*** TEXTE EXTRAIT

Le patois s'apprend avec les Parlers du Maine
Ceux qui veulent apprendre le patois mayennais doivent consulter le "Petit Dictionnaire Patoisant des Parlers du Maine". Heulà k'c'é-ti eun bon livre !
L’ancienne province du Maine
Destiné à transmettre aux générations futures la mémoire de notre culture locale, le Petit Dictionnaire Patoisant des Parlers du Maine est un glossaire du parler populaire et paysans de l’ancienne province du Maine découpée, en 1790, par la Constituante, en deux départements : Sarthe et Mayenne.
Suzanne Sens
Cette séparation se retrouve sur la couverture de ce livre paru aux éditions du Petit Pavé en 1999 avec deux noms, un par département : Françoise Vallès pour la Sarthe et Suzanne Sens pour la Mayenne, celui qui intéresse cet article.
D’abord institutrice en campagne puis à Laval, la mayennaise Suzanne Sens écrit depuis 1973 des ouvrages destinés principalement à la jeunesse. Auteur de plusieurs romans et biographies publiés chez différents éditeurs : Les Contrebandiers du sel, Les Forgerons de la Malterre, Le Chouan de Mortefontaine, Je suis Mozart, Alain Gerbault, Chopin, La Fontaine…
Plusieurs prix lui ont été décernés dont celui de l’Académie du Maine.
Ancienne institutrice
Pour réunir les mots courants du patois mayennais, Suzanne Sens a beaucoup interrogé sa mémoire d’ancienne institutrice en milieu rural qui a fréquenté des centaines d’élèves « causant » quotidiennement le mayennais sans avoir besoin du moindre dictionnaire !
« Si je leur ai appris un peu de français, du moins je l’espère, eux m’ont enseigné quantité de mots et d’expressions en patois ! » Un enseignement exclusivement oral… D’où la difficulté d’écrire un dictionnaire car, dans ce domaine, point d’ouvrage de référence du style Littré !
Et Suzanne Sens de confier : « J’ai donc choisi la sonorité la plus favorable ! »
Du vieux français
« Le mayennais n’est pas une langue originale, confie notre lexicographe mais un patois fait de mots en vieux français (choir) mais surtout de mots français mal prononcés. »

******
*** LISTE

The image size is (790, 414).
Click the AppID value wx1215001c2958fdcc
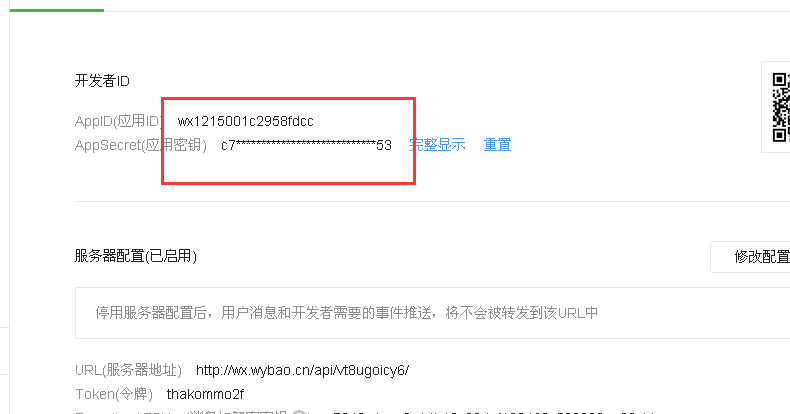(245, 121)
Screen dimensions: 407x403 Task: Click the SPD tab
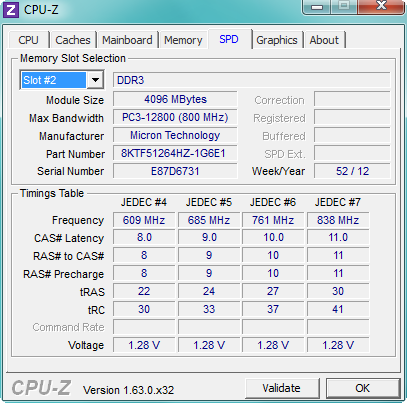pos(229,39)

******

## CONSIGNES
(A) D'après le texte sur le patois mayennais, en quelle année l'ancienne province du Maine a-t-elle été découpée en deux départements ?
(B) Poursuivez le texte sur le patois mayennais à partir de sa dernière phrase.
La liste ne joue ici aucun rôle.

## RÉPONSES
(A) En 1790, par la Constituante.

(B)
C’est ainsi que un devient « eune » ; ruisseau, « ruissiau »…
Règle de base : tous les ER ou EUR sont prononcés EU : aller devient « alle » ; voleur « voleu »…
D’autre part, les A sonnent souvent O : la mare devient la « more » ; c’est rare, c’est « rore »…
Auxiliaire avoir
Autre caractéristiques : les verbes au pluriel font entendre le ENT prononcé ANT : ils « serrant » leurs pommes ; autre chose : on emploie presque toujours l’auxiliaire avoir : j’ai sorti, j’ai tombé, j’ai parti…
Savoureux et pleins de malice, certains termes se retrouvent également dans nombre de provinces françaises. Et sous la plume de bons auteurs : Colette, La Varende, Chateaubriand, Balzac, Vincenot…
Les grands classiques
Quiconque vient rendre visite à un Mayennais apprendra avec profit deux mots suivants qui le feront accepter par toute la « communauté » :
il y a « claver » : du vieux français claver mais on dit aussi crouiller, avec un verrou, d’où les verbes décrouiller (dévérouiller) et encrouiller (enfermer à double tour) ; l’autre mot est une exclamation que le Mayennais emploie à tout propos, toute la journée car elle peut traduire indifféremment la joie, la peine, la surprise, l’inquiétude, l’admiration, la honte et, qui sait, la jouissance… c’est heula !
Travaux pratiques
Pour faire des travaux pratiques, un petit texte, tiré, lui, d’un autre ouvrage également savoureux et à conseiller à quiconque s’installe en Mayenne : Le Patois Mayennais (édition du cercle Jules Ferry).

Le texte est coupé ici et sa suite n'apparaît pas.